Grüne: "Jamaika im Bund nicht gefährdet."

Zufrieden steht Grünen-Chefin Simone Peter etwas abseits der Kameras. "Ich hoffe immer noch, dass es für Rot-Grün reicht", sagt sie. Und sie findet, dass das natürlich ein herber Dämpfer ist für die CDU, der zweite nach dem schlechten Bundestagswahlergebnis. "Aber auf unsere Jamaika-Gespräche in Berlin wird das keinen negativen Einfluss haben", meint sie dann ungefragt zur DW. Aber einen positiven Einfluss sicher auch nicht. Die Gefahr steigt, dass vielen CDU-Politikern ein solches Bündnis in Zeiten von Wahlniederlagen schlicht zu riskant ist.

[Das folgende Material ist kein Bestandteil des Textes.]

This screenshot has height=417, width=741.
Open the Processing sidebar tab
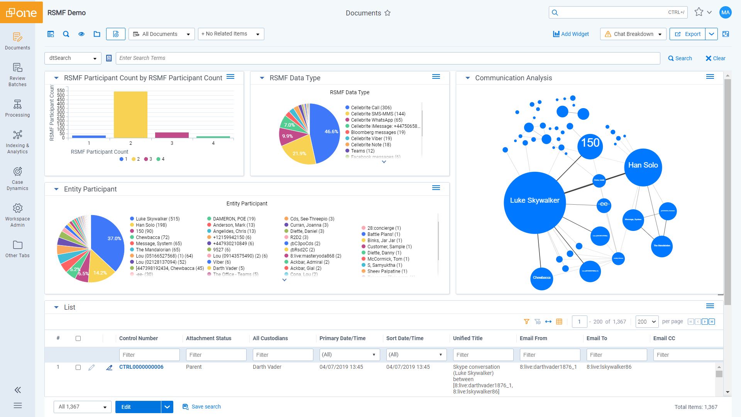point(17,108)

Aber was soll man machen? In Berlin. Und auch hier, in Hannover?

Die "linksgrüne Prägung"

Grünen-Chefin Simone PeterBild: picture-alliance/H. Tittel

Die rechtspopulistische "Alternative für Deutschland" (AfD) weiß derweil nicht so recht, ob sie sich freuen soll: 5,5 Prozent, drin im Landtag, aber doch weit unter den Erwartungen. Parteichef Jörg Meuthen hat das wohl geahnt. Schon um 17 Uhr, eine Stunde vor Schließung der Wahllokale, baut er vor für das eher enttäuschende Ergebnis seiner Partei. "Solide reinkommen in den Landtag wollen wir, mehr erwarten wir nicht", sagt er der DW. Hier im Norden habe es seine Partei schwerer als anderswo. Es gebe eine "linksgrüne" Prägung, auch der Protestantismus mache es der AfD schwer.

Ein merkwürdiger Wahlabend

Ganz so eindeutig "linksgrün" wie es die AfD darstellt, ist Niedersachsen aber gar nicht. Ernst Albrecht hat hier für die CDU regiert, der Vater der heutigen Bundesministerin, Ursula von der Leyen. Und auch Christian Wulff, der spätere Bundespräsident. Die beiden Volksparteien, CDU und SPD, gelten hier noch mehr als anderswo. Auf über 70 Prozent kommen sie nun auch zusammen. Und werden jetzt irgendwie eine Regierung herausarbeiten müssen. Am Ende bleibt ihnen womöglich nichts anderes übrig als eine große Koalition. Vielleicht schauen deshalb alle an diesem merkwürdigen, auf viele Orte verteilten Wahlabend so angestrengt in Hannover.